203***v96 failed - Failed due to unhealthy allocations - not rolling back to stable job version 96 as current job has same specification and deploying as v97

Our registry has been having intermittent issues related to our previous API outage: Status - API and Dashboard throw 5xx errors

That should not take your app offline, however, it should just fail the current deploy. It looks like your app has one volume and is running a single instance. You’ll need to add a second volume and fly scale count 2 to prevent downtime during deploys.

I’m getting your app running again now, give it a few minutes.

do I create 2nd volume in same region? How will the volumes data sync?

Yes, in the same region. They do not sync, though. Our volumes are meant to be run in pairs for better uptime. Sync is left to the application, however. What are you storing on the volume?

You’re likely better off using a postgres cluster for storing data. That handles all the high availability / sync / failover for you. You can run other clustered database-like software if you’d rather.

There are some user uploaded images and videos that we need to store. Should we rather use a service like S3 instead?

Can I redeploy now?

Yes you are better off using S3 because it’ll handle redundancy for you.

You should be able to deploy now. Deploys will always have downtime with a single volume, though.

Why not come up with a storage on your network. I like Fly :slight_smile: How about a FlyStore!

Anyway, if I remove volume, and then deploy single instance, will that be okay? Or do I still need to deploy in 2 regions?

Deploys will be zero downtime if there’s no volume mounted. You’re still better off running fly scale count 2 for redundancy, though.

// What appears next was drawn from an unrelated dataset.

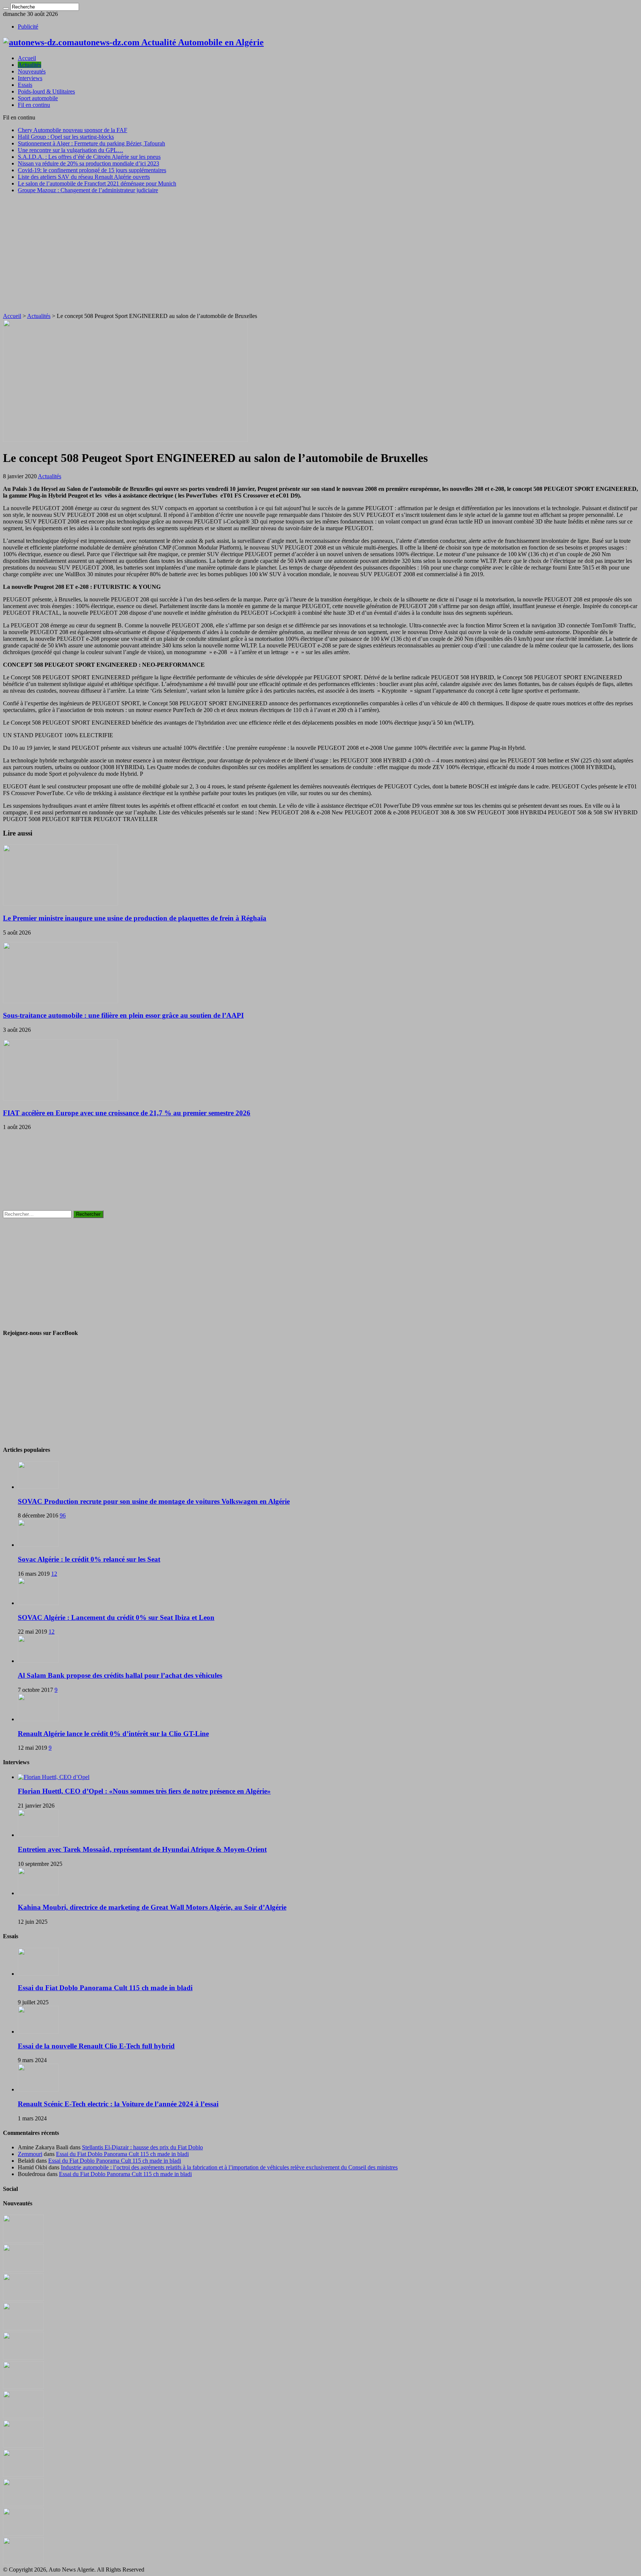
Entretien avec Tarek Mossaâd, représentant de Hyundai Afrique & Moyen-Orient (142, 1849)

We’d like to do storage! And people do keep asking for it, but it’ll be a while before we’re comfortable adding another service.

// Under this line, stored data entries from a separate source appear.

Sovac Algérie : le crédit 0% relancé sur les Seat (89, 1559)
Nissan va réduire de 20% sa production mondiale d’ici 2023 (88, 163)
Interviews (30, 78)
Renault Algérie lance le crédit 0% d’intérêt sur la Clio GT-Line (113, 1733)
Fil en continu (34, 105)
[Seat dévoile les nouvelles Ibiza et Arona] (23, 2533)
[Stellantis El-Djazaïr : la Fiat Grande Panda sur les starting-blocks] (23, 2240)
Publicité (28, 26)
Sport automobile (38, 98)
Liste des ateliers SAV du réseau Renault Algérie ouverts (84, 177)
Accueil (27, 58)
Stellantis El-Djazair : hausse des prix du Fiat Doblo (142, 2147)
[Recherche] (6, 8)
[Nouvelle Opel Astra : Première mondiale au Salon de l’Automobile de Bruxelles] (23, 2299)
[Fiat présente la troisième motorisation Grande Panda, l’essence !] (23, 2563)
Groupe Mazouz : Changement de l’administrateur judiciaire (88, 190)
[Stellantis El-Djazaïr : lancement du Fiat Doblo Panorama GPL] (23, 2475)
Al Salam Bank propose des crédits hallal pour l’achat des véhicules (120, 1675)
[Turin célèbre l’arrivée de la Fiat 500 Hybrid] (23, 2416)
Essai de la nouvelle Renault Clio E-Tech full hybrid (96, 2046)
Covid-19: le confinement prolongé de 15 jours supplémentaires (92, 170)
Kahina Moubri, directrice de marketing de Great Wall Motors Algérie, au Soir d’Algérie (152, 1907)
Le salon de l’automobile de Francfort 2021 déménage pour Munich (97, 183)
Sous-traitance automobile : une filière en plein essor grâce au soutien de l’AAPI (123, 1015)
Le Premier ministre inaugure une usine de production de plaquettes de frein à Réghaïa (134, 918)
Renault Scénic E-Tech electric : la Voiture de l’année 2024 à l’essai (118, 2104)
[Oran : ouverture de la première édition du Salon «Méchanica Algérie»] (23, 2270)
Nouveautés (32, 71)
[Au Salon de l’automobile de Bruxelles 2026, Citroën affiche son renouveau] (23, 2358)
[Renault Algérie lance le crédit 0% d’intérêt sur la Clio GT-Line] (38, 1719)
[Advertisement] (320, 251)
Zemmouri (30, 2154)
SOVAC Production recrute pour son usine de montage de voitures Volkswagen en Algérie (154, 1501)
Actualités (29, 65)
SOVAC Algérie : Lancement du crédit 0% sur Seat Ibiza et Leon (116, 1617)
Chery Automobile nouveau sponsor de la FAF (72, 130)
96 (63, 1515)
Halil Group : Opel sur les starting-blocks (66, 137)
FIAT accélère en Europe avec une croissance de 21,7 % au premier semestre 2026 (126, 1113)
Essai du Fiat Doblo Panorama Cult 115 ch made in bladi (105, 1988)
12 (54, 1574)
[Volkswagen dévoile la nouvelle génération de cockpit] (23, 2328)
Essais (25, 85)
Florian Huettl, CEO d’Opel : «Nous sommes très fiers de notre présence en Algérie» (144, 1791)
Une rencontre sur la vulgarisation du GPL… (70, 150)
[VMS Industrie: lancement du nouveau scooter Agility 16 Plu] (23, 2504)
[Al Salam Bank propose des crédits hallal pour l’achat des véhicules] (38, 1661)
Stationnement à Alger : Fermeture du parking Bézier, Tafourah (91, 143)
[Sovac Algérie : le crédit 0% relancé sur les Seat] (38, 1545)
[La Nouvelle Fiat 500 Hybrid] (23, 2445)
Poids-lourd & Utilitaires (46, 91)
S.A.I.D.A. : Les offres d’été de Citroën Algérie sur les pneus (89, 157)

Again, Scale count 2 in 1 region would be better or 1 instance in 2 regions is better? I would like to be in MAA as much as possible due to latency. Our primary customers are in India.

1 Like

Oh, sorry. 2 instances in one region would be better! That’ll spread them across redundant hardware, even in the same region.

You mostly don’t need to put anything in a second region. That will help if we have a full region network outage, but those are very rare.

Can you please expand on this? The docs mention there’s some kind of “anchoring” between scale count and volumes. And I can kind of see how volumes would affect deployments, but I am not sure if I understand it well enough.

Is my understand right that: If my setup’s single instance with a single volume, then new deploys always go down until that volume could be detached from the current instance and attached to the new one? I’d expect a new volume instead to be attached to the newly deployed instance, though…

Yes that’s correct. If you have one volume, the VM using it has to stop before a new one can start. If you have two volumes, this can happen with no downtime.

You don’t need to use volumes to “anchor” things to regions like this anymore. We now support fly scale count 2 --max-per-region 1, which should let you keep two vms in two different regions full time.

1 Like